Killeen ISD Superintendent John Craft was the guest speaker July 27 at the Harker Heights Rotary Club meeting.
The Killeen Independent School District encompasses Fort Hood, all of Harker Heights, Killeen and Nolanville.
The Killeen ISD remains as the 26th largest school district in the state of Texas with 32 elementary schools, 11 middle schools, four high schools, an early college high school, plus several specialized campuses in which there is exponential growth.
“We’re seeing more of a natural growth rate of about 1.5 percent per year. To put that in perspective, it means we’re adding about 400 to 500 new students each year,” Craft said.
This school year, the district is opening two new campuses.
Student population is predicted to be over 44,200 students in the 2017-18 school year.
Mobility rate for the Killeen ISD is at 30 percent. The state average mobility rate is 16 percent.
“We actually have one of the highest mobility rates in the nation,” Craft said.
“This brings up a question that we ask every day,” Craft said. “How do we put in place the support and intervention systems to combat the effects of mobility on students and their families?”
District officials are keeping a close eye on their affiliation with the military. Data provided by KISD indicates that 39 percent of students’ district-wide has a parent who is connected to Fort Hood in some way.
The number of staff members now stands at 6,440. Half of that number is teachers. The district maintains a pool of substitutes totaling 700 that brings the total number of staff to almost 7,000.
“Craft said,” We are the second local largest employer behind Fort Hood.”
“We are proposing an operating budget of $383 million for the coming school year. Seventy-nine cents of every dollar will go to the instruction of our students,” Craft said.
The downsizing of troop levels in the military has impacted the growth of the district, but statistics show that the current growth is continuing and is clearly from non-federally connected students. “This is why our expansion is to the south of Interstate 14,” Craft said.

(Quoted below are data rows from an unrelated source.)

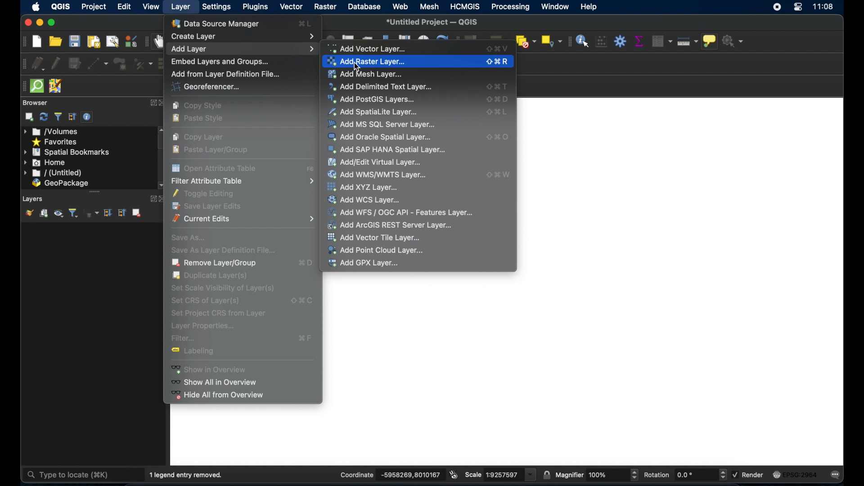 The image size is (864, 486). What do you see at coordinates (218, 382) in the screenshot?
I see `show all in overview` at bounding box center [218, 382].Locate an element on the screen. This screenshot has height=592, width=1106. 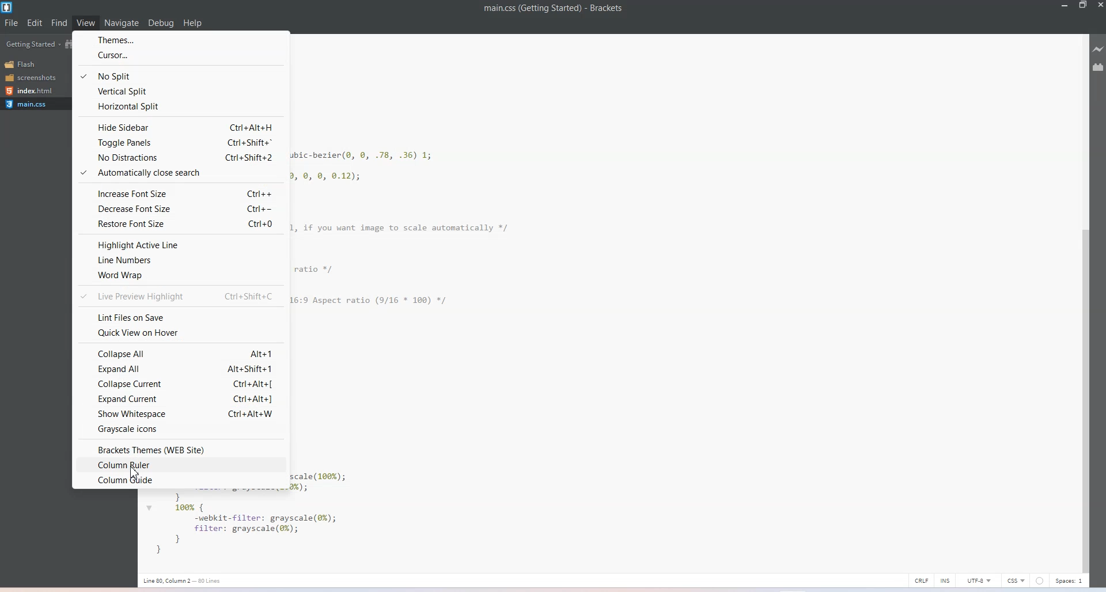
Quick view on Hoover is located at coordinates (180, 333).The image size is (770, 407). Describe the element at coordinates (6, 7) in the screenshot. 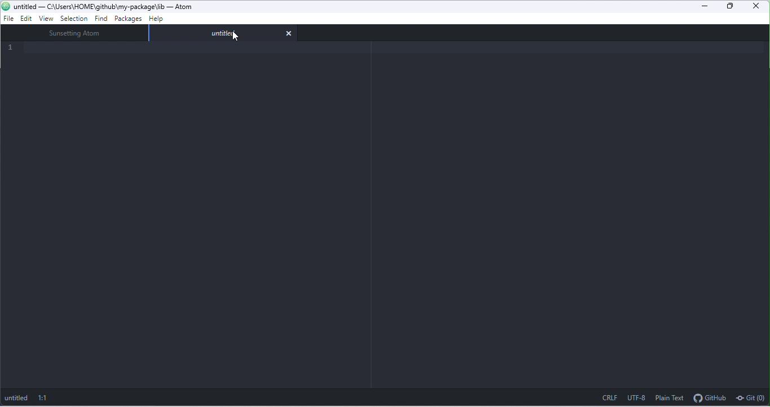

I see `Atom Logo` at that location.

In 2015, Killeen ISD opened its Early College High School that began at Central Texas College. The demand has increased so rapidly, the district had to move quickly to expand and have done so by consolidating the Smith Middle School building with the Audie Murphy Middle School facility.

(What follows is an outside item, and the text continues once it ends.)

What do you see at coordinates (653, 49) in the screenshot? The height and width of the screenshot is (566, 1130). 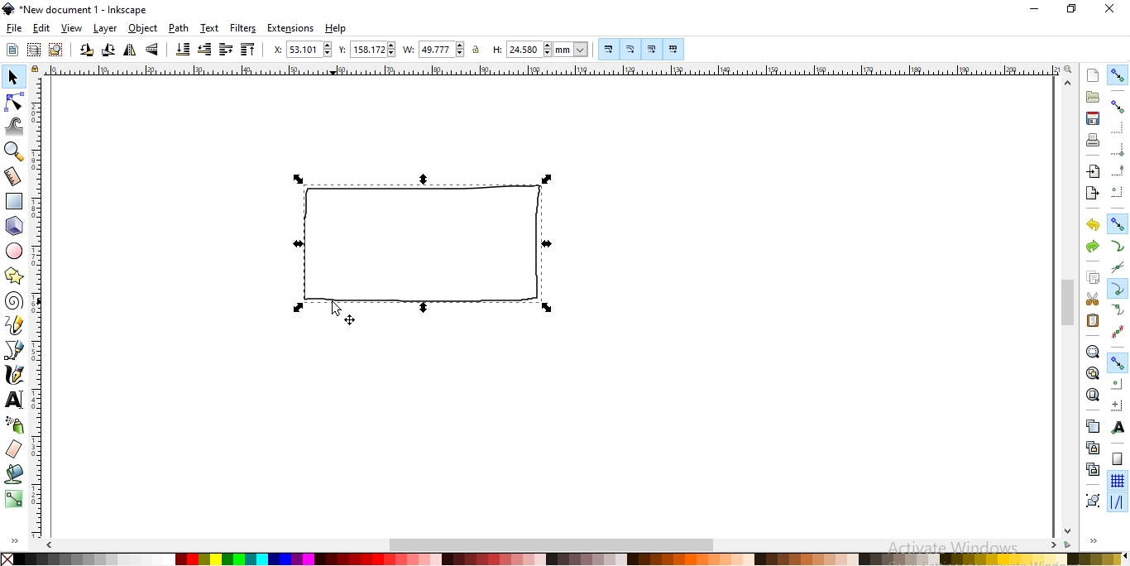 I see `` at bounding box center [653, 49].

Craft said, “The old Smith Middle School facility on Fort Hood now houses the ninth- and 10th-graders from the Early College High School. This coming year, we will be transporting the juniors in the Early College High School back to Central Texas College. We anticipate that 900 students will be enrolled. Three hundred of those will be at CTC. Students are already demonstrating tremendous success.”
Douse Elementary School, named in honor of the late KISD educator Alice Douse, will open this fall and will accommodate about 1,150 students. Roy J. Smith Middle School will also open this fall and will be the home campus for the middle school STEM program.

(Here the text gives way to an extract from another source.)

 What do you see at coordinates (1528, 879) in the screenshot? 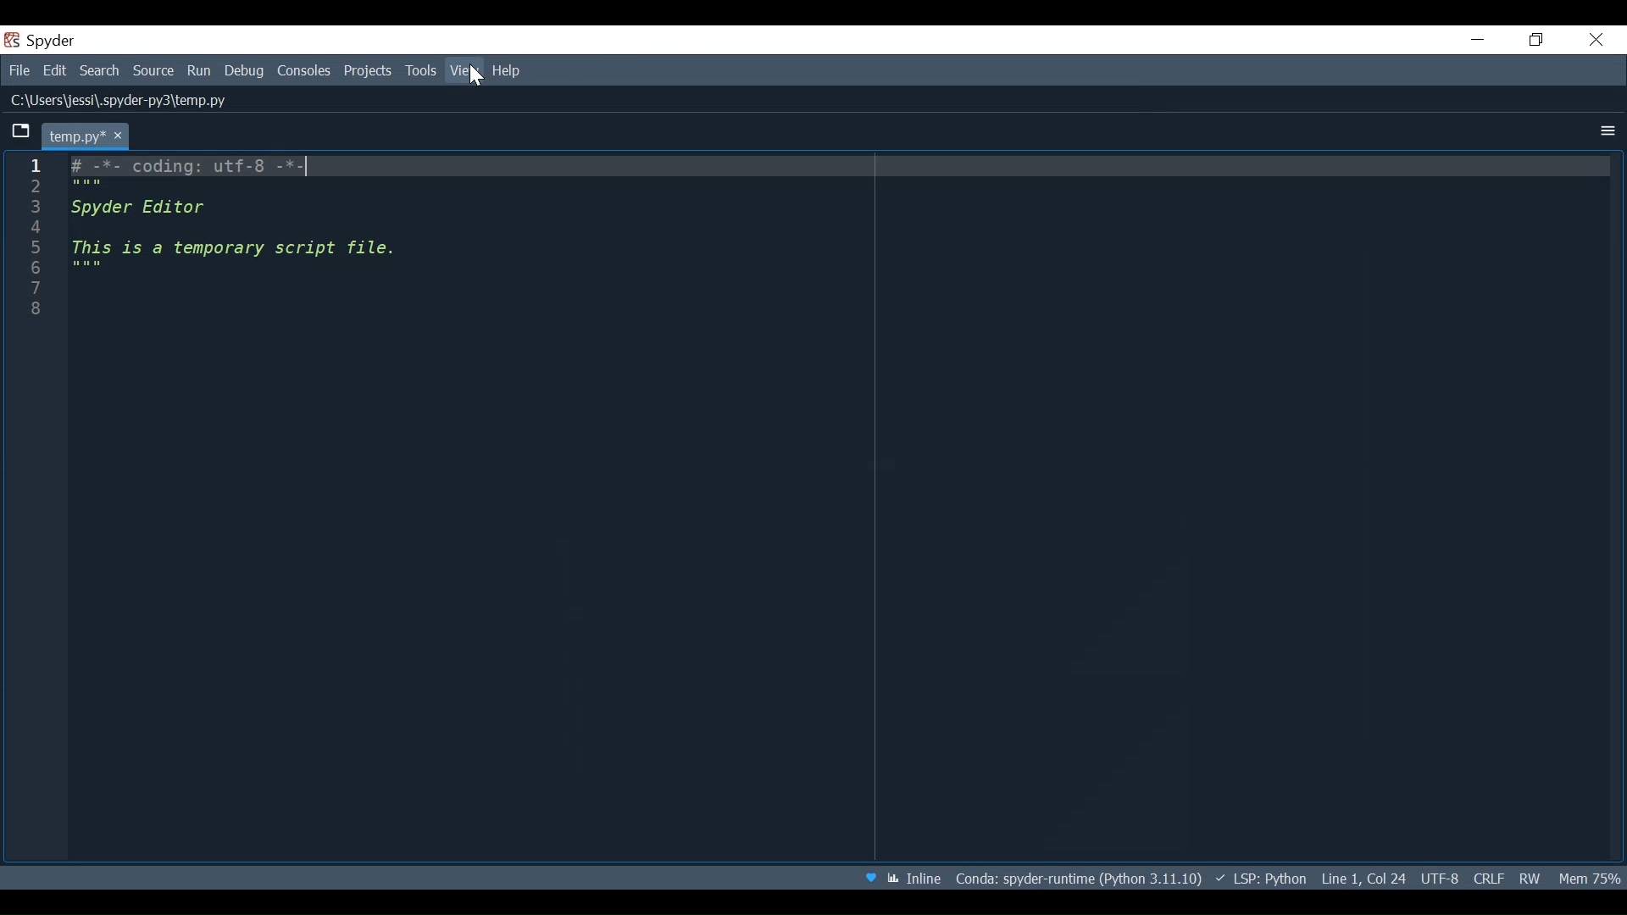
I see `File Permission` at bounding box center [1528, 879].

One of the Rotarians asked Craft if there were any plans to build another middle school off Warriors Path in the city of Harker Heights.
Craft responded, “The answer to that question is yes. Our strategic plan shows it coming on line in 2021-22. However, we are looking to expedite the new middle school to serve as an additional home for the STEM (Science, Technology, Engineering and Mathematics) program which is being housed at Roy J. Smith Middle School.”
When the application process was opened for enrollment in the middle school STEM program, district officials wanted to house about 400 students.
Over 1,200 students applied. There are currently 700 on a waiting list to get into the program.
“We did not anticipate that amount of interest,” Craft said.
Craft concluded his thoughts by praising the staff and students for their performance on academic testing during the past school year.